(Data from a pointing dataset)
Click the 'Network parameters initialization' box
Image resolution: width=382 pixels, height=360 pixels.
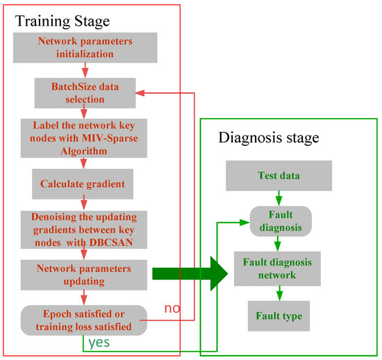(x=84, y=45)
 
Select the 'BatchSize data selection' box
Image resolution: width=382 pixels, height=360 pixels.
(x=84, y=92)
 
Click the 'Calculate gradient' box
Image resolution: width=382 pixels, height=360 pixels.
(x=84, y=183)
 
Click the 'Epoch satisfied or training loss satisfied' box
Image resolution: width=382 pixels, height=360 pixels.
(x=84, y=320)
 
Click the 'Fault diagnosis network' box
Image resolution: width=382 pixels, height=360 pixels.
(x=279, y=268)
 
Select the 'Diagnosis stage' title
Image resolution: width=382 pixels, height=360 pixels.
(x=268, y=138)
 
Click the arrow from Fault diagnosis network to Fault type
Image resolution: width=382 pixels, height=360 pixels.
(x=279, y=293)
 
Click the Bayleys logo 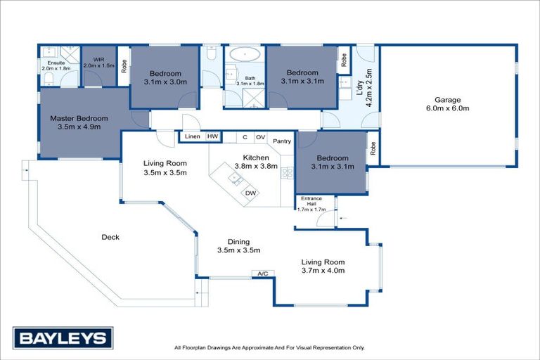63,338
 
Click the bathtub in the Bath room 244,54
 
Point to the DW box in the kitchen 250,193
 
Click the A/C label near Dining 263,274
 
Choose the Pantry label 282,140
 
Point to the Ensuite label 56,65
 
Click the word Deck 110,237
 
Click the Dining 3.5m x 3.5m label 239,245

=== WHAT TO DO ===
Arrange the data as a JSON list of strings, one string per line, starting at the very first line and ending at the line that contains "(x=84, y=92)", with that line included. Skip blank lines and leave out the pictures.

=== WRITTEN SOLUTION ===
[
  "Click the 'Network parameters initialization' box",
  "Image resolution: width=382 pixels, height=360 pixels.",
  "(x=84, y=45)",
  "Select the 'BatchSize data selection' box",
  "Image resolution: width=382 pixels, height=360 pixels.",
  "(x=84, y=92)"
]